Are you aware of the risk relating to Asbestos & CLASP Buildings?
CLASP (which stands for Consortium of Local Authorities Special Programme) system was a scheme developed in the 1950s through to the 1980s, by English local authorities to devise a method of designing and assembling prefabricated buildings for use in the public sector. CLASP was first developed by Charles Herbert Aslin, who was the county architect for Hertfordshire. The building type was used as a model for several other counties, most notably Nottinghamshire and Derbyshire. The CLASP system utilised prefabricated light gauge steel frames which could be built economically up to a maximum of 4 storeys. The frames were finished in a variety of claddings and their modular nature could be employed to produce architecturally satisfying buildings. Initially developed solely for schools, the system was also used to provide offices and housing. Generally within all buildings of the period between 1950 – 1985, asbestos containing materials were used extensively for heat insulation, fireproofing, floor coverings, ceiling tiles and wall panels. Many of the system buildings used lightweight steel frames that required fire protection,particularly in ground floor locations of multi-storey buildings.
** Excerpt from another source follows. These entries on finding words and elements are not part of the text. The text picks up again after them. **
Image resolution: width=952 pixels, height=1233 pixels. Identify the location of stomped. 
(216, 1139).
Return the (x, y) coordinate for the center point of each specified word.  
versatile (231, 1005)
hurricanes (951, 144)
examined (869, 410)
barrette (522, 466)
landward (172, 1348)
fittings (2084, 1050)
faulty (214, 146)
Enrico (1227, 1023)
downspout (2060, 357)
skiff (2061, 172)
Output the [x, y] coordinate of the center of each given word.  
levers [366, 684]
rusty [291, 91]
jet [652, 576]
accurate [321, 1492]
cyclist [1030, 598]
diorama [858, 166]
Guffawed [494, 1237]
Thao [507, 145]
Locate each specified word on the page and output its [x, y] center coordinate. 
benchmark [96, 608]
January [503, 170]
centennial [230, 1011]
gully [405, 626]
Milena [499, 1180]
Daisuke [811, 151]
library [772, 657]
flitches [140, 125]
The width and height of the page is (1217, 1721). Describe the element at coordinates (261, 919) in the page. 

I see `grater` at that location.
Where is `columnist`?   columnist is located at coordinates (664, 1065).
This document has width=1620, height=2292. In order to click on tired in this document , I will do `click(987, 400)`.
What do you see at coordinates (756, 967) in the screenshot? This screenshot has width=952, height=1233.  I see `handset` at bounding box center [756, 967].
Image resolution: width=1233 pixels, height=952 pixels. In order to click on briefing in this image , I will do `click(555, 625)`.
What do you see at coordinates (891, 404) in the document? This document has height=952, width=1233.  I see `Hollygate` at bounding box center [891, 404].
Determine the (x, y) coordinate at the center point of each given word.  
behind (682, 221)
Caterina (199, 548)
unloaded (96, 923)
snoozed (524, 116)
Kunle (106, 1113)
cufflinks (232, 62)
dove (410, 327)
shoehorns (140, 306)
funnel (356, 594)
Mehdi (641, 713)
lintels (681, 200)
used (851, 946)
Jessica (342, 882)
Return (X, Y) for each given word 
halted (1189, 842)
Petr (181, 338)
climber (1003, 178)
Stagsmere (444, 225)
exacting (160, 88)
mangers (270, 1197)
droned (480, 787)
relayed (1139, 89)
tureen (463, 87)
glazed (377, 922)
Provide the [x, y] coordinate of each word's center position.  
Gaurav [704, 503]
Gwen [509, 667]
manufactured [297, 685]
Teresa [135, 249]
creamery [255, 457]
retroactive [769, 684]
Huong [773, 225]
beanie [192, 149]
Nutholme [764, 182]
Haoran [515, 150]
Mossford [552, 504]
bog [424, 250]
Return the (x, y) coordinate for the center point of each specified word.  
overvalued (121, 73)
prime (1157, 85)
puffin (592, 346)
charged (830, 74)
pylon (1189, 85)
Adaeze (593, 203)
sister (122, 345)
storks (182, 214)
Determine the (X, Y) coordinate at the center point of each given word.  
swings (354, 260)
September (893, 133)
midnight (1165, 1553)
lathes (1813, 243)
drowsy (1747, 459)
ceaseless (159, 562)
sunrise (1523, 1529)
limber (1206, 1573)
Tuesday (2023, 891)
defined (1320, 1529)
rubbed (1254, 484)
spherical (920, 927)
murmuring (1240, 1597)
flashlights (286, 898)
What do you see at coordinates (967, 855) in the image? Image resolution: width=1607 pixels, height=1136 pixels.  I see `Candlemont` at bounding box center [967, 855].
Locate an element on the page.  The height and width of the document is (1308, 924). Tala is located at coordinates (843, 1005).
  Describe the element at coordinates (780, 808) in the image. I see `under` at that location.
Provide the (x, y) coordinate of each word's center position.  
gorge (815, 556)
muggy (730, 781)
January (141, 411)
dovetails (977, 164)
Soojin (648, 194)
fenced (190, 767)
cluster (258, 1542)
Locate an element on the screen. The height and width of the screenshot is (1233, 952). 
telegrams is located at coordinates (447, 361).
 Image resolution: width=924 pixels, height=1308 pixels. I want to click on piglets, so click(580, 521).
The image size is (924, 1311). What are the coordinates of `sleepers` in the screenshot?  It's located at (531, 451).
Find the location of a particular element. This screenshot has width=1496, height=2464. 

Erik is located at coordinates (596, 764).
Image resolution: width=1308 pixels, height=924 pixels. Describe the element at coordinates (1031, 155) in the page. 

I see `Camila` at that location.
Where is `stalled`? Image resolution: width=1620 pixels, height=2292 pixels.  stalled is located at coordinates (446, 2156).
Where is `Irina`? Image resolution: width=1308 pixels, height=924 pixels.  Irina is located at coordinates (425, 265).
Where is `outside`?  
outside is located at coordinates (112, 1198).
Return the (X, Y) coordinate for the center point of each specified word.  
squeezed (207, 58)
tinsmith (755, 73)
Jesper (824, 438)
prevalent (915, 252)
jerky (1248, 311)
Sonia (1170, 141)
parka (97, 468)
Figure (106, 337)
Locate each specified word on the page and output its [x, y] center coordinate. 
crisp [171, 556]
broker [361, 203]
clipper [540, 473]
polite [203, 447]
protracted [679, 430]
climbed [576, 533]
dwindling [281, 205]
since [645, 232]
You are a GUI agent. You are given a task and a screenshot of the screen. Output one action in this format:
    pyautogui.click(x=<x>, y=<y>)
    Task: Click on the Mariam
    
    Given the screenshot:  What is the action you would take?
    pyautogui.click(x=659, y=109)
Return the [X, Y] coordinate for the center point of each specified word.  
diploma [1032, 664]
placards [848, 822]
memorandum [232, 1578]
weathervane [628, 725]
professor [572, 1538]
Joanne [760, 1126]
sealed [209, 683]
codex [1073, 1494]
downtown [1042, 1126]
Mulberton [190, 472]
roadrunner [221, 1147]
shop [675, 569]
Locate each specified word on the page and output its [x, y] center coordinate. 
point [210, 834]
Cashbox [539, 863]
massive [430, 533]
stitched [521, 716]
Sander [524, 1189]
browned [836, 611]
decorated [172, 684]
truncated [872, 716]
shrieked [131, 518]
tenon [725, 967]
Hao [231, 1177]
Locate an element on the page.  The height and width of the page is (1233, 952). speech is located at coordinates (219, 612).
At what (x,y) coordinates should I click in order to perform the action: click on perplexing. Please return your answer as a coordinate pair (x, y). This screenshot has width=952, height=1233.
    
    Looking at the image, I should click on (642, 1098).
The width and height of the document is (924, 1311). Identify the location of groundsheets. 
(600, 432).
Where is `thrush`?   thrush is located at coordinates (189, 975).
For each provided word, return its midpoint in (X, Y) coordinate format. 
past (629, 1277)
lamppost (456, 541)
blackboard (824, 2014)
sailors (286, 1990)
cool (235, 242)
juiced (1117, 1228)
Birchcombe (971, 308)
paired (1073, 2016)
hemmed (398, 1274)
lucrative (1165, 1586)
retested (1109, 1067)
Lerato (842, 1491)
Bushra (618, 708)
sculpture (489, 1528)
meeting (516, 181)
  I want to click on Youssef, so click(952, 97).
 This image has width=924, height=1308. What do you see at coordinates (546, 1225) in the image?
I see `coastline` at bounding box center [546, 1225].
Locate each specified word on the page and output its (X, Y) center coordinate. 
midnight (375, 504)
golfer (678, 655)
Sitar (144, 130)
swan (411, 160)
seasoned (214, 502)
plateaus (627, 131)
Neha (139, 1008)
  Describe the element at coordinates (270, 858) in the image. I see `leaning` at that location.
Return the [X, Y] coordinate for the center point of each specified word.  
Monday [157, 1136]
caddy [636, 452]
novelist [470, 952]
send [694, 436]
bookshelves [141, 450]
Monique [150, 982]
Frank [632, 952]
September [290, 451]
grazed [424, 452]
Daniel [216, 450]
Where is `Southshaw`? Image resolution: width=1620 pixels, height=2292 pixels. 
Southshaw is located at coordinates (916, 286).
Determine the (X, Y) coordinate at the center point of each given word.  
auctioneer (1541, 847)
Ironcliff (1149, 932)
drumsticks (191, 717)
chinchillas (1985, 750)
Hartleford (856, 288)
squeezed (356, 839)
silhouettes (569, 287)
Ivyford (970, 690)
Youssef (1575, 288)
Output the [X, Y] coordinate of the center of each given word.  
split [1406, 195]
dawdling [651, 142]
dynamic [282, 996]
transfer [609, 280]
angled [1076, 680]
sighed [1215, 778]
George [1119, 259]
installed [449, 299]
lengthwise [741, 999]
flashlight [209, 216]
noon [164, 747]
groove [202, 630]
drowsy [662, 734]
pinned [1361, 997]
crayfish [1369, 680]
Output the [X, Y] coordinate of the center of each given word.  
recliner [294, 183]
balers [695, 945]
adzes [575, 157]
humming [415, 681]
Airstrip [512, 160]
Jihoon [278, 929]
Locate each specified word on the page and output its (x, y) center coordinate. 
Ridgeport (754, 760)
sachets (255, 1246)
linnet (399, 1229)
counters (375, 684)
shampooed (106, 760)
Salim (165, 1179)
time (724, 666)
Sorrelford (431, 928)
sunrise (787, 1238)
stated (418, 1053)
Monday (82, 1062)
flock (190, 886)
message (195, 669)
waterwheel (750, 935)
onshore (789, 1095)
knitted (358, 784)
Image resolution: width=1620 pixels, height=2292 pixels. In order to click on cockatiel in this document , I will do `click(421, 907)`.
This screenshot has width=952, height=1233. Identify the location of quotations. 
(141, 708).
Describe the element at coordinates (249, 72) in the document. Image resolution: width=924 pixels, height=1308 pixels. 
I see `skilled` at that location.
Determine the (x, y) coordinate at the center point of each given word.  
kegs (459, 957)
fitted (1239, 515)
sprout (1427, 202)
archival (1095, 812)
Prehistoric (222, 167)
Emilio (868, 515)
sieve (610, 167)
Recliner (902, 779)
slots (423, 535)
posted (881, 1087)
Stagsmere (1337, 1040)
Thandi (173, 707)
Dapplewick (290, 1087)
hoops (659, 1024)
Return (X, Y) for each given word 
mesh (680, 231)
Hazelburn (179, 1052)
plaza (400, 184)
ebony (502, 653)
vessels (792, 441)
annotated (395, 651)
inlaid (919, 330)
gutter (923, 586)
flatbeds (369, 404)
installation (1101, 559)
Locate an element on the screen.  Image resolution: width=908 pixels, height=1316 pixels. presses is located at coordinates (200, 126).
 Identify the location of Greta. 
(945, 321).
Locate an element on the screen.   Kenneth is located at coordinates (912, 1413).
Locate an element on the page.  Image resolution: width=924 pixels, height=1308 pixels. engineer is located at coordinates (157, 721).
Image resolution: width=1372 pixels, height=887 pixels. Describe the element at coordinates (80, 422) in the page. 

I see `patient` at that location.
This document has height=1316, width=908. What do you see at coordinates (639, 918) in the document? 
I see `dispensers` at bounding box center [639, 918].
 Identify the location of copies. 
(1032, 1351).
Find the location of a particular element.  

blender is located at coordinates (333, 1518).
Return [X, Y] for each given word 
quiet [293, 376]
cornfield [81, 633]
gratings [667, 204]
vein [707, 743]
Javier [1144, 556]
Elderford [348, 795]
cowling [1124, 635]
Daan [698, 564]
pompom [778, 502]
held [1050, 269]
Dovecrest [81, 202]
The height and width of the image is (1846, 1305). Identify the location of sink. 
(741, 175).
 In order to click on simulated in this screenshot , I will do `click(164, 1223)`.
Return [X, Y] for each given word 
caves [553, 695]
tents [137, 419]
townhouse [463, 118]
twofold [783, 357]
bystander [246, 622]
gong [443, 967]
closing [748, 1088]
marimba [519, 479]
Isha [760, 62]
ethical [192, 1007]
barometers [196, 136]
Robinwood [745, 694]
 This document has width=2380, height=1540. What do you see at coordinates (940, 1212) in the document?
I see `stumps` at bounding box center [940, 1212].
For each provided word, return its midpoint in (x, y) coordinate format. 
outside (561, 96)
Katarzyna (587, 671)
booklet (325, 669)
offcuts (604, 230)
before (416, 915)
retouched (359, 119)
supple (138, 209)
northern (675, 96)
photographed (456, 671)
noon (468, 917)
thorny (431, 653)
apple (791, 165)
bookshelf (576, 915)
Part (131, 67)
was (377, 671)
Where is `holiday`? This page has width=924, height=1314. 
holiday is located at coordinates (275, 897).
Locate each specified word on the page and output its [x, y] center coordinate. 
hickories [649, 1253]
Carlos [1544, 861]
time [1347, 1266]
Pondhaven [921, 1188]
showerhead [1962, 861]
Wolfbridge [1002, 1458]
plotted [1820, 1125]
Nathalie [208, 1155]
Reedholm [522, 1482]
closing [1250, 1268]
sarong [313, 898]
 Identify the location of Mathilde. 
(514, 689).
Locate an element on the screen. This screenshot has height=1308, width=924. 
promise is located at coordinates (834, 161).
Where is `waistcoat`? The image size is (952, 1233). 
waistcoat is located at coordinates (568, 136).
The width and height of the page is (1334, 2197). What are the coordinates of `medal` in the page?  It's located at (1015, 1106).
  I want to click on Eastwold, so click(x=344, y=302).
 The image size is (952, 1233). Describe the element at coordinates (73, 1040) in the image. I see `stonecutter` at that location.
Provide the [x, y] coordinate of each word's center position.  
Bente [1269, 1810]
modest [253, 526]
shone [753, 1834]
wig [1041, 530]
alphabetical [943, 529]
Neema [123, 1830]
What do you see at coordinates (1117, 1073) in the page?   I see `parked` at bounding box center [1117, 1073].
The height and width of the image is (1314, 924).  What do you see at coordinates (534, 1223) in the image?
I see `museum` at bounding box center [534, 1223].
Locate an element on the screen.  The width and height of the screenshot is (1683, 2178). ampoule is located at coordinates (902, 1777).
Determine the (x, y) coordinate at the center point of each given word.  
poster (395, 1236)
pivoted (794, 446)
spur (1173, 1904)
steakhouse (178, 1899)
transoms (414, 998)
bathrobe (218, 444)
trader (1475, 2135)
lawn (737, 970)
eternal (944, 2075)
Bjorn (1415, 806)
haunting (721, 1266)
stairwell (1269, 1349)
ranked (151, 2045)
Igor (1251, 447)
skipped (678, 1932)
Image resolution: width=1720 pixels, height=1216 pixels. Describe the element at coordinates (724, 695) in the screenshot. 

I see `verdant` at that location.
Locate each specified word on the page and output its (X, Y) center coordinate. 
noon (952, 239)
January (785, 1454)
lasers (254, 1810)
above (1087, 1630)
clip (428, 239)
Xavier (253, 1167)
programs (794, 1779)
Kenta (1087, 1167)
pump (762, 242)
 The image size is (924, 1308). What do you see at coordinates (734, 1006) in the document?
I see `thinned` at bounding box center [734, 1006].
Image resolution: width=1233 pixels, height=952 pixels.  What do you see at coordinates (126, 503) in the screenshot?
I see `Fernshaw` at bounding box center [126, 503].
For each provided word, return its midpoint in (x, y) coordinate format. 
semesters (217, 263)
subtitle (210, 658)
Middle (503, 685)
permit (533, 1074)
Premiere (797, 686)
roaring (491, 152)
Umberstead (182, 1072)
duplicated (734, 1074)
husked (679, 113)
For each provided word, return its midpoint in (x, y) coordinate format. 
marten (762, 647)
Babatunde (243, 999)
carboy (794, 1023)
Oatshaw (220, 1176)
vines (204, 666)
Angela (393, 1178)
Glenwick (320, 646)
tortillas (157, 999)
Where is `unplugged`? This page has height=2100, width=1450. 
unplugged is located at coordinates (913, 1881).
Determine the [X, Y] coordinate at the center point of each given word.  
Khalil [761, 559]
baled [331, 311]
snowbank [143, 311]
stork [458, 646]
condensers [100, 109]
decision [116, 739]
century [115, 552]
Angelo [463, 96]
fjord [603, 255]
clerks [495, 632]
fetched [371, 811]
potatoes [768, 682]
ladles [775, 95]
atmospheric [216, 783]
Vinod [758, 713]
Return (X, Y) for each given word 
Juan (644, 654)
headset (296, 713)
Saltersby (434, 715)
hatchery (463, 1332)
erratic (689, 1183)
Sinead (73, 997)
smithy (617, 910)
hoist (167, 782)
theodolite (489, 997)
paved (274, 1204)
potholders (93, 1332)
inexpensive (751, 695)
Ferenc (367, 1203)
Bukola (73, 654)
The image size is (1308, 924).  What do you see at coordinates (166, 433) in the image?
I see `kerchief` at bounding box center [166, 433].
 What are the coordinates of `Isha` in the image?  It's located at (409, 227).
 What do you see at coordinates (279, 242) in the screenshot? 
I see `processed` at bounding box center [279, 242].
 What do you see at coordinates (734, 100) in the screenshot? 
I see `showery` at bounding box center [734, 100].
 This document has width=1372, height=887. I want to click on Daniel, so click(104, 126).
One particular type of asbestos containing material, asbestos insulating board (AIB) was often used for this purpose.
Insulating board. Used for fire protection, thermal and acoustic insulation, resistance to moisture movement and general building board. Found in service ducts, firebreaks, infill panels, partitions and ceilings (including ceiling tiles), roof underlay, wall linings, soffits, external canopies and porch linings. Crocidolite used for some boards up to 1965, amosite up to 1980, when manufacture ceased. Usually 15–25% amosite or a mixture of amosite and chrysotile in calcium silicate. Older boards and some marine boards contain up to 40% asbestos. AIB can be readily broken, giving significant fibre release. Also significant surface release is possible by abrasion, but surface is usually painted or plastered. Sawing and drilling will also give significant releases. ‘Asbestolux’, ‘Turnasbestos’, ‘LDR’, ‘asbestos wallboard’, ‘insulation board’. Marine boards known as ‘Marinite’ or ‘Shipboard’.Building systems developed over time and details were revised and specification of materials changed, also the project architect may have specified some alternative or additional uses of asbestos containing materials that may not necessarily be recorded or included in the basic building design. This has led to variation in the types and locations of asbestos containing materials within these buildings. Asbestos containing materials may also have been used in these buildings as unrecorded substitute items. This may be where there were material shortages on site during the original installation. Additionally to to this surplus or off cut asbestos containing materials may have been left hidden inside columns or boxings or ceiling voids. As such, asbestos may be found in some unexpected locations within a CLASP building and the presumption should be that asbestos containing materials may be present in all concealed areas. Taking this all into account, there is a high potential for asbestos fibre to be released from damaged column casings in CLASP and system buildings. Gaps in the column casings can occur as a result of previous alteration, removal or direct physical impact on the casing. As a result asbestos management should be a high priority in all CLASP buildings.